Features

What Vita means for Sony

The men taking charge of the Japanese giant’s next console discuss its creation – and future.

We may look back on 2011 as the year of Vita – 
the rumours, the reveal, the Japanese launch – but it’s a journey that Sony began some years earlier. “Since Kaz Hirai took over as Sony Computer Entertainment president and CEO [in 2006], he instructed SCE’s hardware group to work closely with Worldwide Studios’ creative and tech talents to develop future PlayStation platforms,” says SCE Worldwide Studios (WWS) president Shuhei Yoshida. “PS Move was the first platform project developed in such a way, followed by PS Vita. Before PS Move and PS Vita, new platform development was exclusively driven by HW [hardware] group’s inspiration and innovation. Ever since early 2008, when the final CPU and GPU were being decided for PS Vita, WWS talents were deployed to give feedback, come up with ideas and concepts, prototypes and actual development 
of some parts of the PS Vita dev environment. It has been 
a close collaborative effort among SCEI HW group, 
SCE’s global R&D teams and WWS teams.”

With so many departments involved, it’s perhaps unsurprising that Vita includes such a broad array of features. Sony’s clearly picked up a few lessons since 
its previous handheld platform, PSP, made its debut in 2004. “The research which was done [for Vita],” says SCEE’s new president and CEO Jim Ryan, “was not by any means just looking backwards at the experiences we 
had on PSP and are currently enjoying on PS3; it was far more future facing, looking at current and prospective handheld entertainment trends.”

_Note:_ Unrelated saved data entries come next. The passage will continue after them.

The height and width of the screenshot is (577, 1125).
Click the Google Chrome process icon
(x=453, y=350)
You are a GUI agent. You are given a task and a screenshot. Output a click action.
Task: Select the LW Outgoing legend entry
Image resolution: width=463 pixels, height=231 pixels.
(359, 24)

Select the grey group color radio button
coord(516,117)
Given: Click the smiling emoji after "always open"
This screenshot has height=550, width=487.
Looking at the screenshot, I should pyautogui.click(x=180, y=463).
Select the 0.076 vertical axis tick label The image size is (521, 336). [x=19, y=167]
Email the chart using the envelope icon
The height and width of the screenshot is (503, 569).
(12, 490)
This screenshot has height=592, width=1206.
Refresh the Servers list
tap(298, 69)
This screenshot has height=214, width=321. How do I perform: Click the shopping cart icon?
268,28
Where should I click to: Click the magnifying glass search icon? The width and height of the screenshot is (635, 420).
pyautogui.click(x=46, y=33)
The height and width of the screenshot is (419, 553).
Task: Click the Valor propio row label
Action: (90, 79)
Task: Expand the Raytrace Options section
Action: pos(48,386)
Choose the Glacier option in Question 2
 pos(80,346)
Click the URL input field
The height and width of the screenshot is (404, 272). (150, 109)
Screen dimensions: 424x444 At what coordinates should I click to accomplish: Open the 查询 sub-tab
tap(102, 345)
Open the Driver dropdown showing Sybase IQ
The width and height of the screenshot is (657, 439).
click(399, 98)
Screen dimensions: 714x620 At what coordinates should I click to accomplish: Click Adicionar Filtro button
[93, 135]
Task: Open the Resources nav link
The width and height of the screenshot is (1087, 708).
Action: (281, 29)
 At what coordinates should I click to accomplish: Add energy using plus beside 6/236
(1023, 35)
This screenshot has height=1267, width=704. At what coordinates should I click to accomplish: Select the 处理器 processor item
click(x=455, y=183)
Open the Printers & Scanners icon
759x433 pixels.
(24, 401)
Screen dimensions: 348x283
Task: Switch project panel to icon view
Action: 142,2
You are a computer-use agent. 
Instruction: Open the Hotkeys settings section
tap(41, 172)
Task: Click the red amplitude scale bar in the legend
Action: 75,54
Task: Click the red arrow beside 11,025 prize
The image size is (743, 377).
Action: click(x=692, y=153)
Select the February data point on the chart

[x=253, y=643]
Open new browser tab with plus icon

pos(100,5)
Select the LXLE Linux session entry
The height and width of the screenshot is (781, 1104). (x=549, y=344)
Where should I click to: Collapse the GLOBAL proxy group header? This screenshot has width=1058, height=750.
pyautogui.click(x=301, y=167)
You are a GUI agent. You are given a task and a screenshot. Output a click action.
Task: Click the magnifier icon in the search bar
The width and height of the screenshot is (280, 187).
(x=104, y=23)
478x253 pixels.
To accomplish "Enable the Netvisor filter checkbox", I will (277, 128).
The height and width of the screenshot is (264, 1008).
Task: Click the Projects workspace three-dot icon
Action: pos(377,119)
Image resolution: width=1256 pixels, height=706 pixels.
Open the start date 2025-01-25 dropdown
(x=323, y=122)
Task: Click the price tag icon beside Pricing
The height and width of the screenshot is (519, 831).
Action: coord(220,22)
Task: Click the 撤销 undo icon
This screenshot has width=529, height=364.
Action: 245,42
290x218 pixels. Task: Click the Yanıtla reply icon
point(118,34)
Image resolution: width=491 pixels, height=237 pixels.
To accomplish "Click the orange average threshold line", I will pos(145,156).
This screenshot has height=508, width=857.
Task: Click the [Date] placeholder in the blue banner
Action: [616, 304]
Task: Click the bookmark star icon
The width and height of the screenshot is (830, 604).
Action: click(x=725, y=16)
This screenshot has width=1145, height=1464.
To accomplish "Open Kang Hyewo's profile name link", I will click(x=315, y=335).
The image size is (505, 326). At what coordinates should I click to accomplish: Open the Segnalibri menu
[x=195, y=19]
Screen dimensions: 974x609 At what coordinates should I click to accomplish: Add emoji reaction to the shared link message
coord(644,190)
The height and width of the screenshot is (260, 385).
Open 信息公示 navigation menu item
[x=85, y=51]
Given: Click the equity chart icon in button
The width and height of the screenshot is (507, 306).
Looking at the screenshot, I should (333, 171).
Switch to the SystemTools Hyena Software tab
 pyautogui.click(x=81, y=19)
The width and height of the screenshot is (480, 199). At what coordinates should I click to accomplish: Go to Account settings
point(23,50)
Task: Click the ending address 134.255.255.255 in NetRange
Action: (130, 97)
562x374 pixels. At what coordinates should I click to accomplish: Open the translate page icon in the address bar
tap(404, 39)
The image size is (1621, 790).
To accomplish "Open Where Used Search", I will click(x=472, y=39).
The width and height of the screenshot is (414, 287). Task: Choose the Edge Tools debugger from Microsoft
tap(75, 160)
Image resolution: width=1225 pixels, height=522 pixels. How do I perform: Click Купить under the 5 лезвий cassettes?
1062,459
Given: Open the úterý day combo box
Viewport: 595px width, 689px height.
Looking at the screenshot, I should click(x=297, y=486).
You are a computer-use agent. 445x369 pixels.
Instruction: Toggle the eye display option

When you first switch on Vita, the influence of such trends is evident. Games are collected in bubbles (moveable, circular app icons), and you can hop in and out of titles with ease. Tired of biting the dust in Wipeout? Hop out and jump into something else instead. The dashboard also bears a striking similarity to the frontend of an iOS device. Has SCE decided to follow Apple’s lead, opening the gates to impulse-buy, super-low price apps, too? “I think there are lots of places for consumers to 
enjoy that sort of content; Vita is positioned at a slightly different market – the high-end gaming experience,” Ryan says. “Vita has been publicly positioned as the ultimate portable gaming experience. There are obviously going to be games on Vita which are going to reflect that quality level. Equally, at the other end of the spectrum, we’ve had success with PlayStation Minis across a variety of platforms – so [Vita will deliver] a little bit of everything.”


SCEE’s president and CEO Jim Ryan and SCE Worldwide Studios president Shuhei Yoshida

The phrase “a little bit of everything” could easily 
apply to the Vita hardware itself, with front touchscreen, rear trackpad, front- and rear-facing cameras and tilt controls all in the mix. Its rear trackpad remains the least known quantity, and Sony approached the feature with understandable caution, as Yoshida explains: “When SCEI’s HW group suggested that they could put a touchpad behind PS Vita’s screen, we were somewhat sceptical how it could be useful to games.” It was Bigbig Studios’ Little Deviants that swung the vote, but the trackpad was just one aspect of the endeavour that from the beginning, we’re told, had a $250 pricepoint in its sights. “There was always a desire to have a really aggressive pricepoint and not to have to launch the thing at four or five hundred dollars or euros,” Ryan reveals.

“$250 [£155], or 250 [£220], has always been 
our target price to hit for PS Vita, since the beginning of the development of the platform in 2008,” Yoshida asserts. “We did not price PS Vita to match 3DS. Consumers have to see the value to shell out their hard-earned money, so each product must have the right price to meet the consumers’ perception of the value proposition of each product. We believe 250 – 300 for the 3G/Wi-Fi model – is the right price for PS Vita.”

Competitive as the price is, with its heaving feature-set, is there a danger Vita will be a jack of all trades and a master of none? “I think that’s very much in the hands of developers and the publishing community,” Ryan says. “Based on the Vita applications I’ve seen thus far, that is not going to be the case.”
With a 3DS price drop (see p10) raising questions about Nintendo’s strategy in the handheld market (as Ryan coolly puts it: “I guess everybody has to look at [the 3DS price drop] and draw their own conclusions”), what is Vita’s primary selling point? “Ultimately it comes down to the games and how good they are, and that’s what we will sell it on,” Ryan says. And this time around, he maintains, SCE isn’t looking to flood its own market with ports and imitations of home console hits: “I think the key lesson we learned over time is differentiation – content really does need to be differentiated from what is available on alternate, TV-based consoles.”